ECLI:NL:GHARN:2005:AU6576
Gerechtshof Arnhem
- Hoger beroep
- F. Fokker
- A. Knottnerus
- J. van der Bel
- Rechtspraak.nl
Vordering van de Rabobank inzake derdenbeslag op bankrekening van appellant
In deze zaak heeft het Gerechtshof Arnhem op 1 november 2005 uitspraak gedaan in hoger beroep over een vordering van de Coöperatieve Rabobank Twenterand U.A. tegen een appellant die een bankrekening bij de Rabobank had. De vordering van de Rabobank was gebaseerd op artikel 11 van de Algemene voorwaarden voor betaalrekeningen van de Rabobankorganisatie 1997, waarin is bepaald dat een debetsaldo onmiddellijk opeisbaar is indien er geen kredietfaciliteit is verleend. De appellant had op 1 maart 2001 derdenbeslag laten leggen op zijn bankrekening door de Belastingdienst, terwijl er op dat moment een saldo van € 2.610,62 op de rekening stond. Na de beslaglegging heeft de Rabobank het beslag correct verwerkt en het saldo aan de deurwaarder voldaan, wat in overeenstemming was met de wettelijke verplichtingen onder artikel 477 van het Wetboek van Burgerlijke Rechtsvordering.

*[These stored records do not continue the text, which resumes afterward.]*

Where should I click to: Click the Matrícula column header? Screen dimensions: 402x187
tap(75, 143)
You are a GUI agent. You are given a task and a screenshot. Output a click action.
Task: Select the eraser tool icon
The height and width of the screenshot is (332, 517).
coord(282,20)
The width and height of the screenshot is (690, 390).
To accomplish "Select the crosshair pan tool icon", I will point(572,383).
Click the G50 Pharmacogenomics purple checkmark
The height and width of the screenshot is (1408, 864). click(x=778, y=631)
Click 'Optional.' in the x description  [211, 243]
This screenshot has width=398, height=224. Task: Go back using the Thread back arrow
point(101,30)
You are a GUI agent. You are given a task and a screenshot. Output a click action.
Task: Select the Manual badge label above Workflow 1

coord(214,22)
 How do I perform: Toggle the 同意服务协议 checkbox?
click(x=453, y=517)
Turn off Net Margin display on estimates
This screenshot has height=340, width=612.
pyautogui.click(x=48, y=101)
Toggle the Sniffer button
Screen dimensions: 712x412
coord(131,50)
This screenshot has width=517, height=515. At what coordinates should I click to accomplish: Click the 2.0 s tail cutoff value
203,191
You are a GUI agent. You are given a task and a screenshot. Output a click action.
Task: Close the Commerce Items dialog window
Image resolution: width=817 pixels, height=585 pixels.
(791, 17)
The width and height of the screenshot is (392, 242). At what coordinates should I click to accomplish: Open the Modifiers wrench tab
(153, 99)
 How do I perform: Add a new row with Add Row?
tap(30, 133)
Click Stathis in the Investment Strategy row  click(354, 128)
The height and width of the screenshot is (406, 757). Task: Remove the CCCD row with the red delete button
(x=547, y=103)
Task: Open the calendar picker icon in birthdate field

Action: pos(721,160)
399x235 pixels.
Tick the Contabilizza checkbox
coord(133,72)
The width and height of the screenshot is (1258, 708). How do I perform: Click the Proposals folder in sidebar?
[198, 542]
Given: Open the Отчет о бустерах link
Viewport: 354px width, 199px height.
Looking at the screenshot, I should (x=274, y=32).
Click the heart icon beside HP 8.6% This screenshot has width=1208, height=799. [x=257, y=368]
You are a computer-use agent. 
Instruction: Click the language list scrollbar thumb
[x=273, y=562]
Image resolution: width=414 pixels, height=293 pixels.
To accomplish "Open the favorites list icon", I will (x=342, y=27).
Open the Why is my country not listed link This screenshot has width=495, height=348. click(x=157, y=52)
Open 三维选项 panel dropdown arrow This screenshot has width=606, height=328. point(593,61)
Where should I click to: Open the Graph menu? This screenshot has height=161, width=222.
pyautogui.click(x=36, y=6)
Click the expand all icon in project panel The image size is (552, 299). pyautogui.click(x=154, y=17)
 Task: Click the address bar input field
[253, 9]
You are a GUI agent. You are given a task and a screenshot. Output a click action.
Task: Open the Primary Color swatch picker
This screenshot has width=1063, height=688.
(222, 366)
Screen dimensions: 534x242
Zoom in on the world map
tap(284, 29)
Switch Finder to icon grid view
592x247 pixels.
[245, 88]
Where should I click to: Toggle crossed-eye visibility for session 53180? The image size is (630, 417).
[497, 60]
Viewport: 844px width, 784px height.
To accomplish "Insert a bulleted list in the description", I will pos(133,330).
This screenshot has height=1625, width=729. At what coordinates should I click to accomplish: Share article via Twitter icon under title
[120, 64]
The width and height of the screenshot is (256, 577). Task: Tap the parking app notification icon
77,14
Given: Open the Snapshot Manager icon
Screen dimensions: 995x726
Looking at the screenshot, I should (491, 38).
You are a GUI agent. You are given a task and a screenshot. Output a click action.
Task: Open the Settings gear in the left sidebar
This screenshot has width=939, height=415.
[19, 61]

De appellant betwistte de vordering van de Rabobank en stelde dat het saldotekort niet voortkwam uit de overeenkomst met de bank, maar door handelen van de Rabobank buiten de overeenkomst om. Het hof oordeelde echter dat de Rabobank correct had gehandeld en dat de vordering van de Rabobank terecht was. Het hof bekrachtigde het vonnis van de kantonrechter en veroordeelde de appellant in de kosten van het hoger beroep. Het hof benadrukte dat de Rabobank niet in een slechtere positie mocht komen door het beslag en dat de appellant verantwoordelijk was voor het aanzuiveren van het debetsaldo, zoals vastgelegd in de voorwaarden van de bank.